* **TO BE DONE**: Copy the material below line for line, keeping every character unchanged.

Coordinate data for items
(begin)
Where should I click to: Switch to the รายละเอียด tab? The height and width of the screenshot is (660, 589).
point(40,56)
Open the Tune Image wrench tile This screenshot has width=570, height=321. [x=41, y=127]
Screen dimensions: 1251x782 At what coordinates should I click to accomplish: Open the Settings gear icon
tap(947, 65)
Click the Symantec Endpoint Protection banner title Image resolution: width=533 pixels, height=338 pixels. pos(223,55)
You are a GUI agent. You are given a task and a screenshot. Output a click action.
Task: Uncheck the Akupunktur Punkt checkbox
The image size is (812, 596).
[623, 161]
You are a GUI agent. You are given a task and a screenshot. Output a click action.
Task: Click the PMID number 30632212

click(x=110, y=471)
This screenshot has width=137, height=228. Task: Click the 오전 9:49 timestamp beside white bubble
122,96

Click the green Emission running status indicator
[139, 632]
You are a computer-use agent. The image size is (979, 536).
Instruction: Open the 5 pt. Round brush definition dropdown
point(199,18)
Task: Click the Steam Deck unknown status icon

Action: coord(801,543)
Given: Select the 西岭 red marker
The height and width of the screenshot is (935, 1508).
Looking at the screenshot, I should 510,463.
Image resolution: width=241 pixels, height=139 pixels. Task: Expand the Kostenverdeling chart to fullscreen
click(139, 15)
(end)
* **FINAL ANSWER**:
Where should I click to: Switch to the รายละเอียด tab? The height and width of the screenshot is (660, 589).
point(40,56)
Open the Tune Image wrench tile This screenshot has width=570, height=321. [x=41, y=127]
Screen dimensions: 1251x782 At what coordinates should I click to accomplish: Open the Settings gear icon
tap(947, 65)
Click the Symantec Endpoint Protection banner title Image resolution: width=533 pixels, height=338 pixels. pos(223,55)
You are a GUI agent. You are given a task and a screenshot. Output a click action.
Task: Uncheck the Akupunktur Punkt checkbox
The image size is (812, 596).
[623, 161]
You are a GUI agent. You are given a task and a screenshot. Output a click action.
Task: Click the PMID number 30632212

click(x=110, y=471)
This screenshot has width=137, height=228. Task: Click the 오전 9:49 timestamp beside white bubble
122,96

Click the green Emission running status indicator
[139, 632]
You are a computer-use agent. The image size is (979, 536).
Instruction: Open the 5 pt. Round brush definition dropdown
point(199,18)
Task: Click the Steam Deck unknown status icon

Action: coord(801,543)
Given: Select the 西岭 red marker
The height and width of the screenshot is (935, 1508).
Looking at the screenshot, I should 510,463.
Image resolution: width=241 pixels, height=139 pixels. Task: Expand the Kostenverdeling chart to fullscreen
click(139, 15)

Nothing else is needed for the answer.